Quel che si è visto per ora è leggermente più di quel che ci si aspetta, ma ancora compatibile. L’incertezza è ancora grande».

Ci sono grandi aspettative anche sulla possibilità di capire come mai nell’Universo ha vinto la materia, mentre vediamo pochissima antimateria. Ed è un grande mistero come mai non si sono annichilite entrambe. Insomma, la grande domanda: perché esistiamo?

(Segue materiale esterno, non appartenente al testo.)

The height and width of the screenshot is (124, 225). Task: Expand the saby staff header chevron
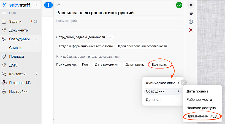pos(37,5)
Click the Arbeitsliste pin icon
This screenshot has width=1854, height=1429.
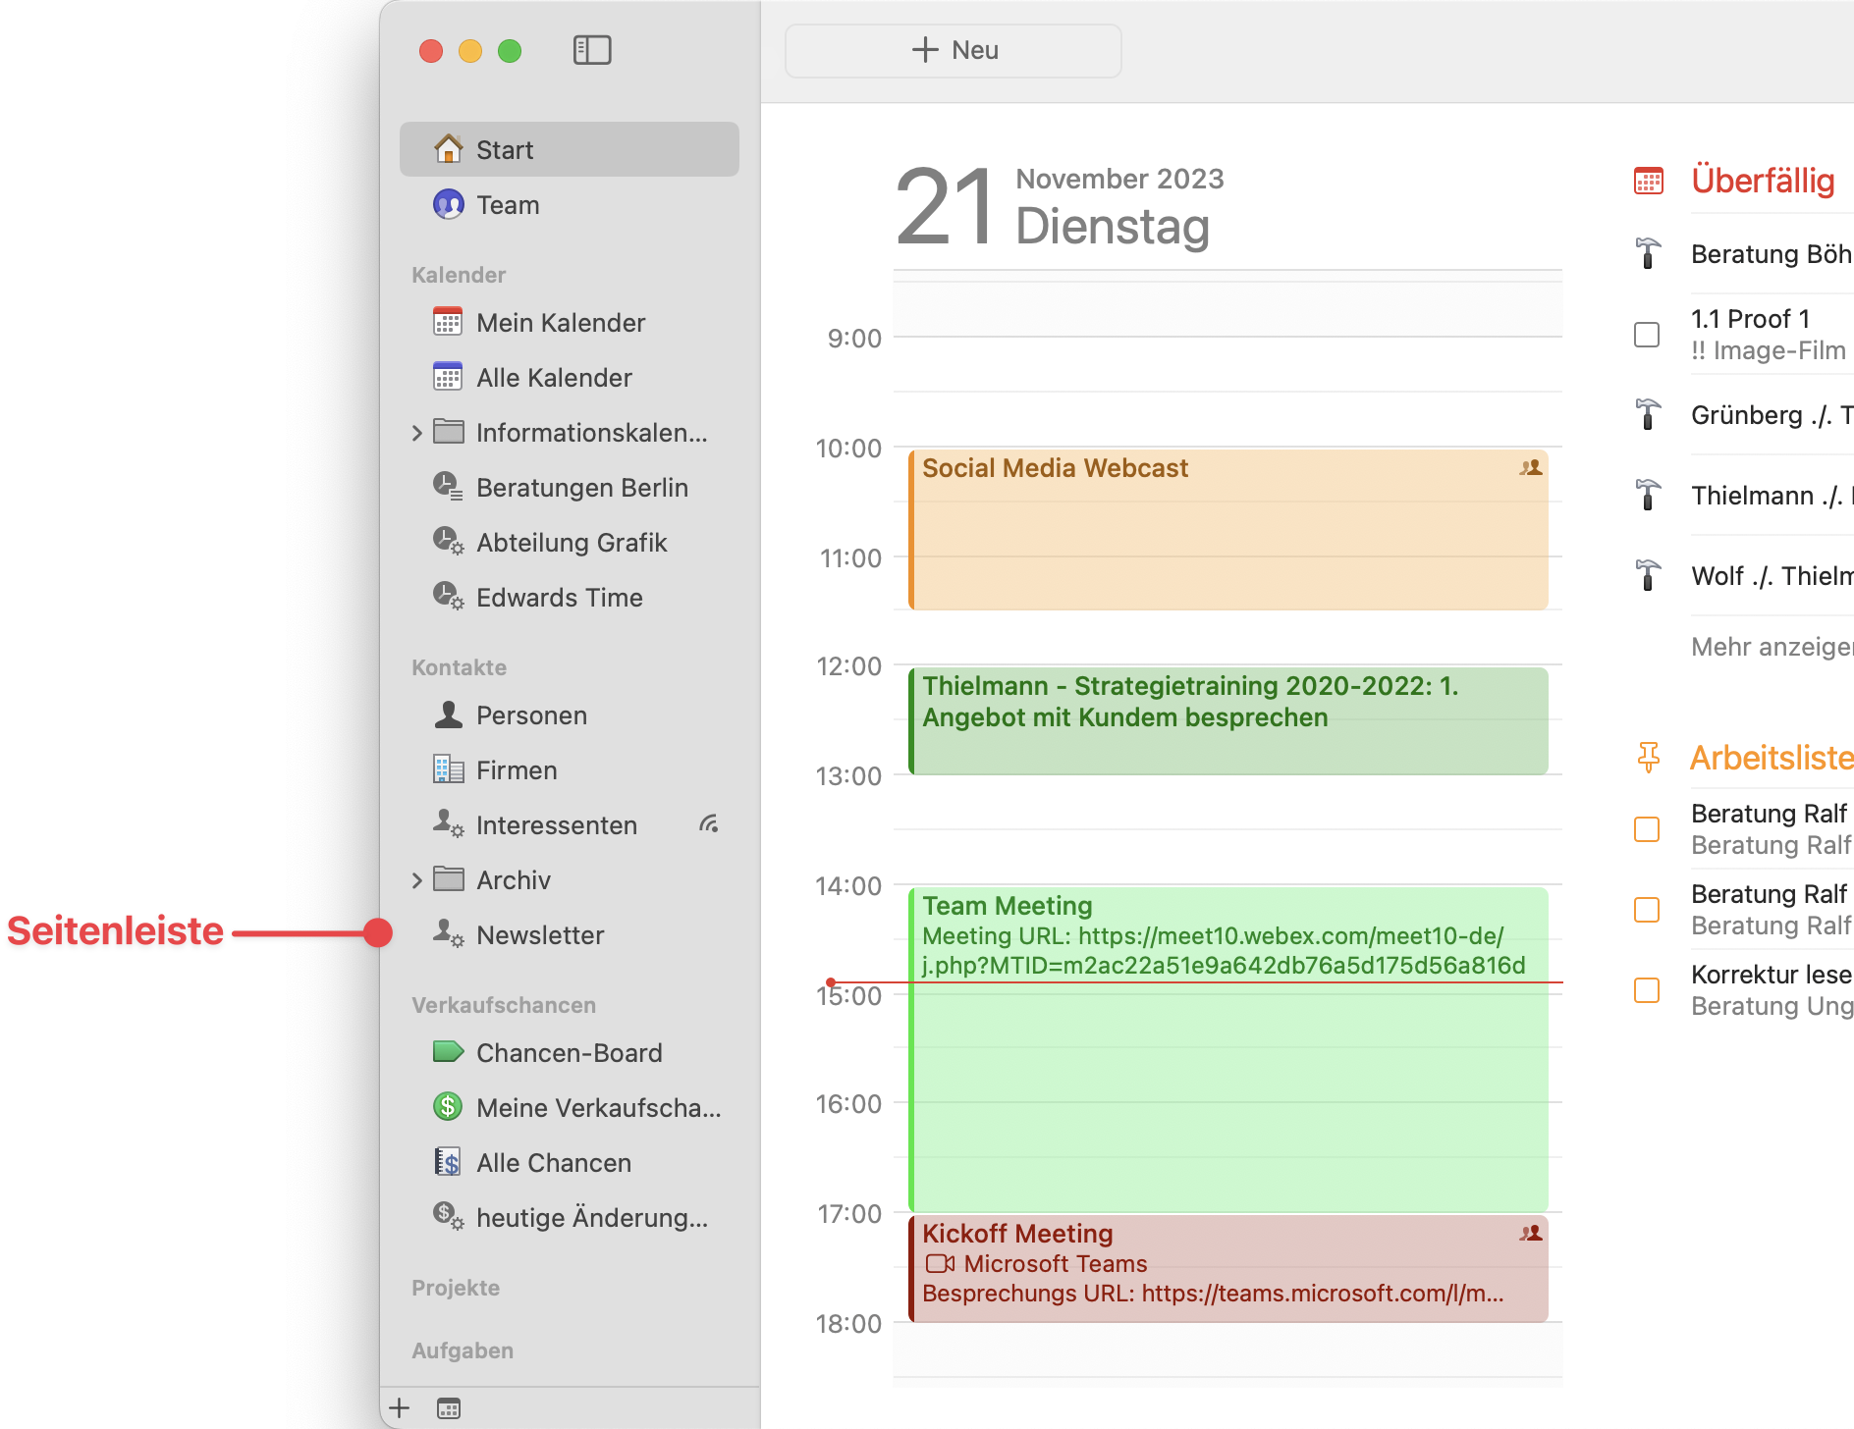[1648, 758]
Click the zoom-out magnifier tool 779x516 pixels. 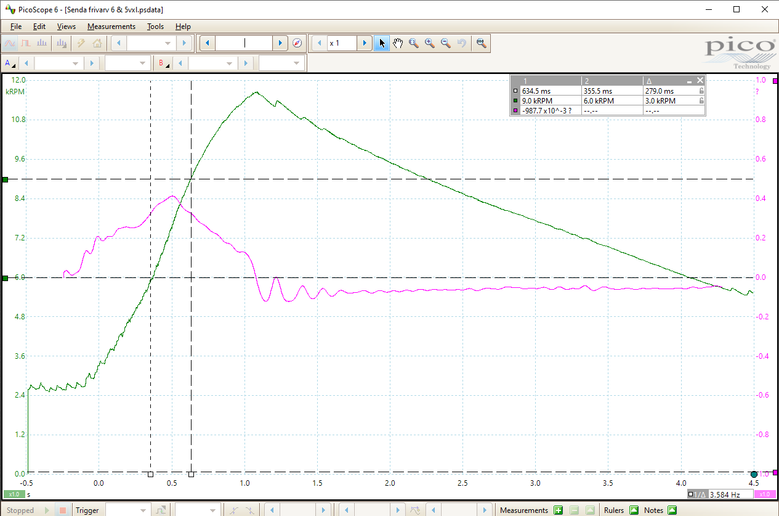coord(445,43)
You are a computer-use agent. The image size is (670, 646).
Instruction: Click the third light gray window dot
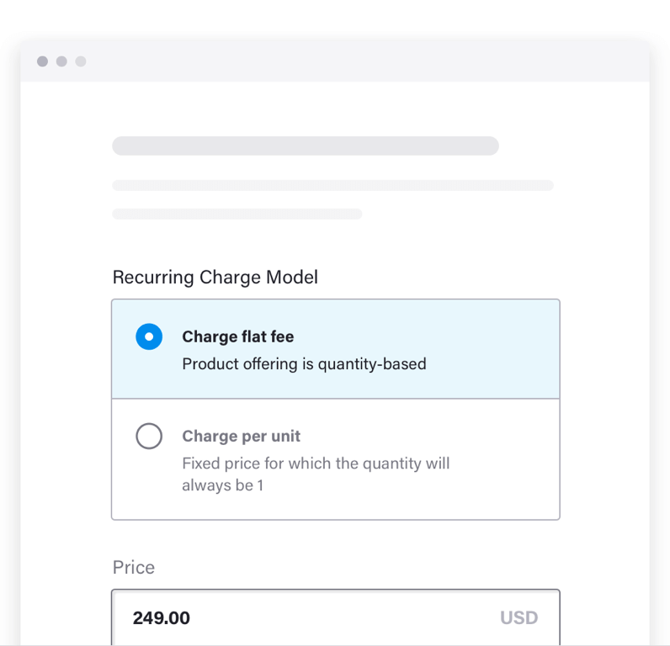tap(81, 61)
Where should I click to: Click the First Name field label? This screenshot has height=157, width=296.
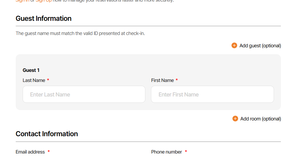(162, 80)
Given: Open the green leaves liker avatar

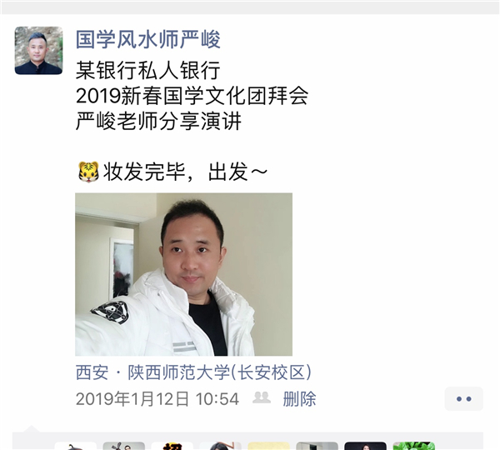Looking at the screenshot, I should point(413,446).
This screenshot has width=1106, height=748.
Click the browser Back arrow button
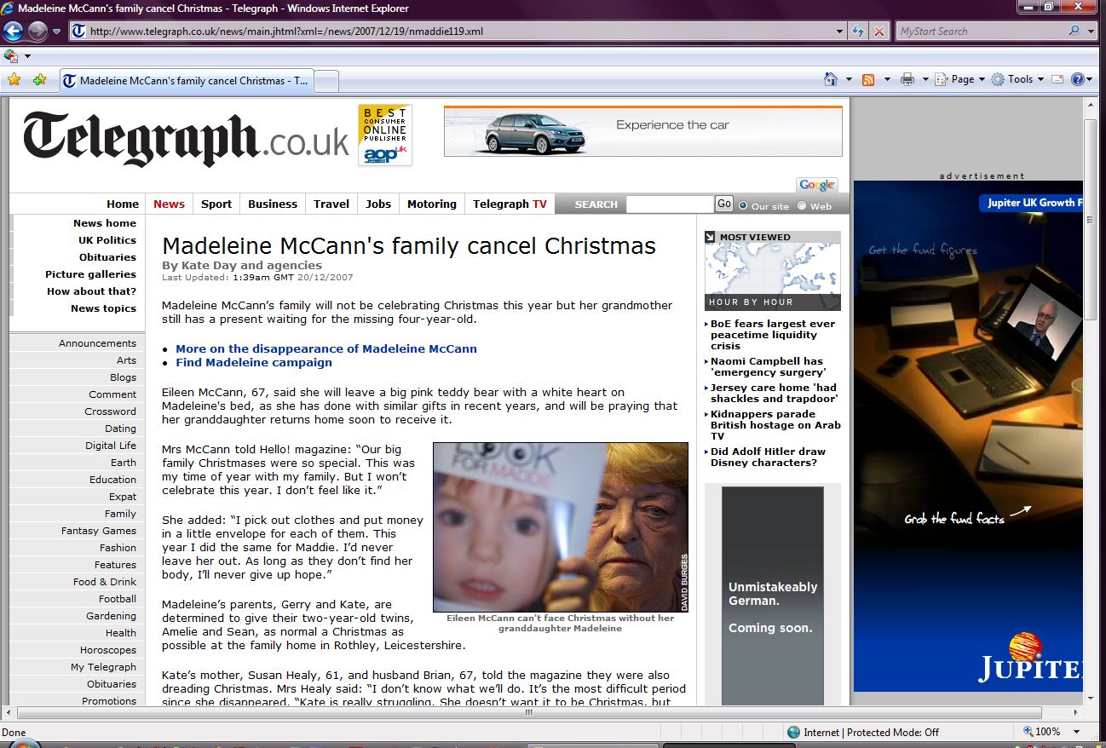[x=13, y=32]
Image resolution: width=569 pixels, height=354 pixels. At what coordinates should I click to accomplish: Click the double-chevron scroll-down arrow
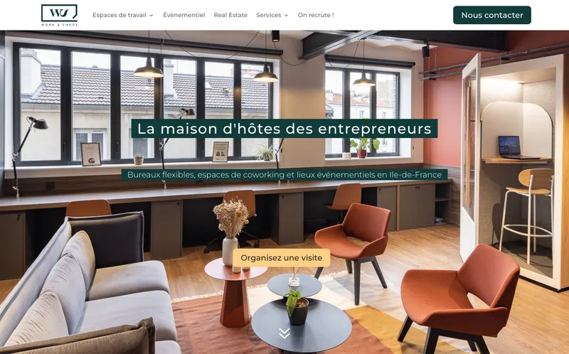pos(284,333)
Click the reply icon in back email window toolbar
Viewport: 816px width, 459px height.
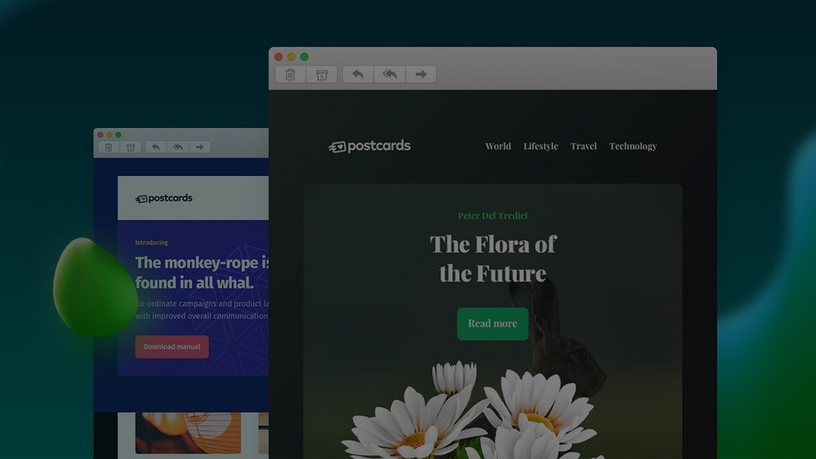pyautogui.click(x=155, y=147)
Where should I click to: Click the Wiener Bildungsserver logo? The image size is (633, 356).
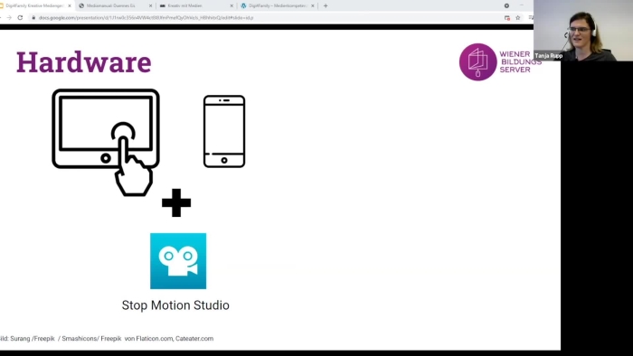(500, 62)
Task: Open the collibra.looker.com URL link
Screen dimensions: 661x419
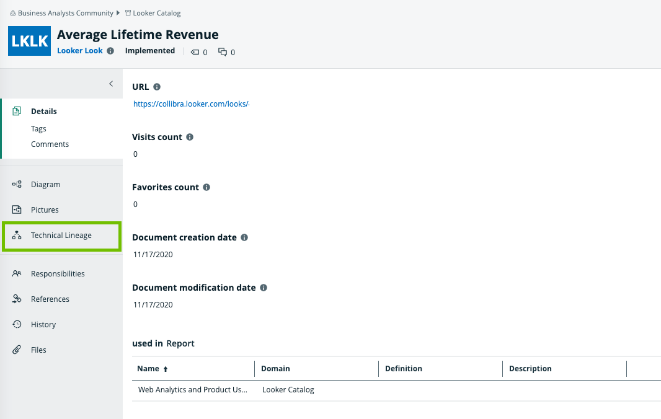Action: point(191,104)
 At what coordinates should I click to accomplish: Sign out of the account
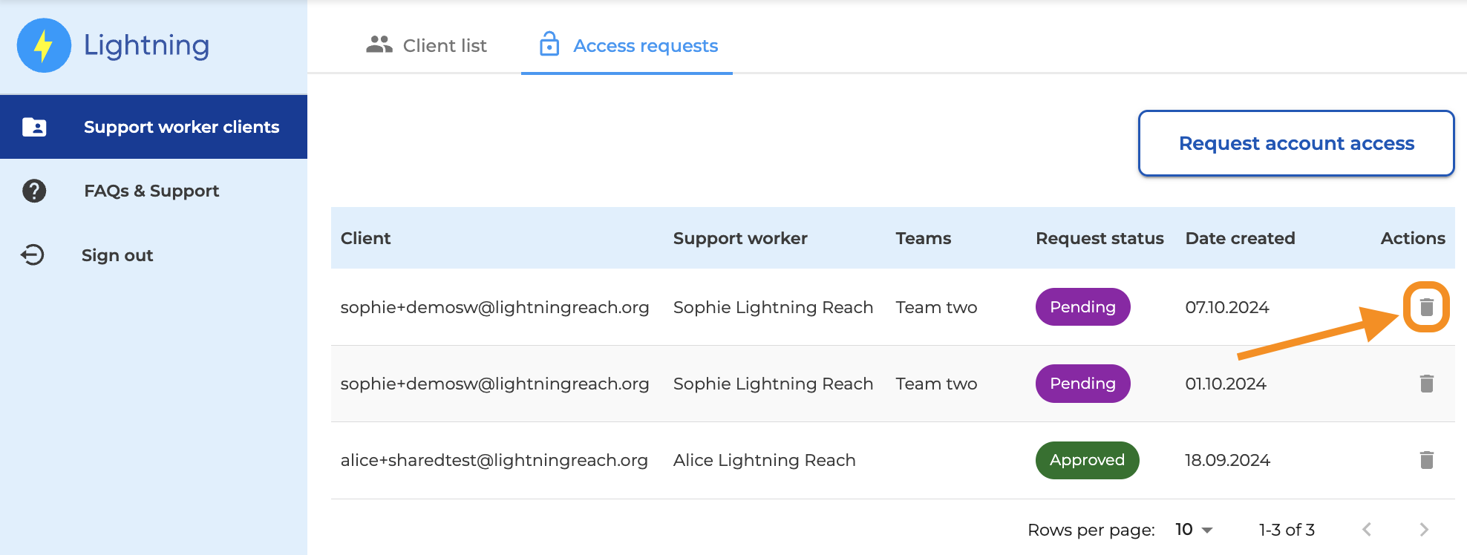(x=117, y=255)
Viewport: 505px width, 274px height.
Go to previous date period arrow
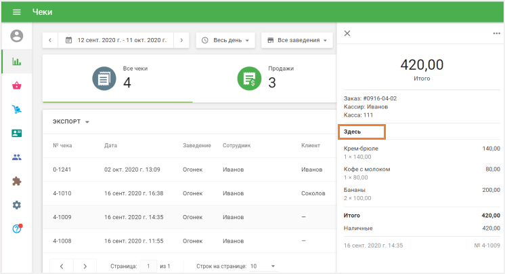point(50,41)
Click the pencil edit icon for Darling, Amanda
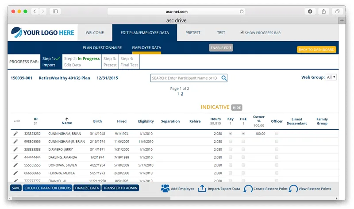This screenshot has height=209, width=354. [15, 157]
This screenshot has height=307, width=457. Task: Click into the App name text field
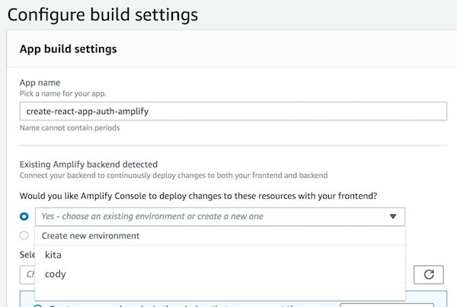233,111
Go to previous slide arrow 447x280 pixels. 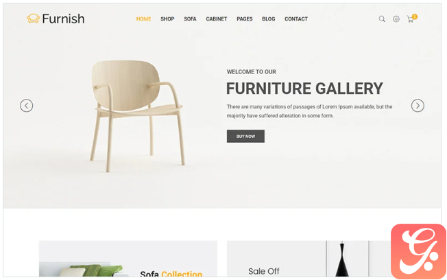(x=27, y=106)
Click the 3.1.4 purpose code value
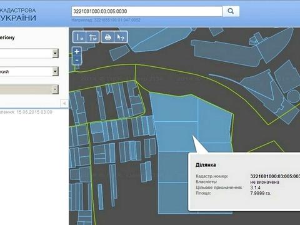The width and height of the screenshot is (300, 225). 255,188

«Il kaone è una particella storicamente molto importante – spiega Idini – per gli studi su materia e anti-materia in particolare. Tutte le particelle sono generate attraverso delle simmetrie che vengono rotte o conservate; il kaone ha la grande particolarità di esistere in diverse “specie” (positivi, negativi o neutri), ma la sua particolarità è che quello neutro ha una anti-particella neutra a sua volta.

Quando abbiamo due kaoni neutri, questi si mescolano tra di loro e scambiano quark e antiquark, in questo modo apriamo una finestra nello studio della assimetria che osserviamo nell’universo, fra particelle e antiparticelle, dove la simmetria è ancora conservata».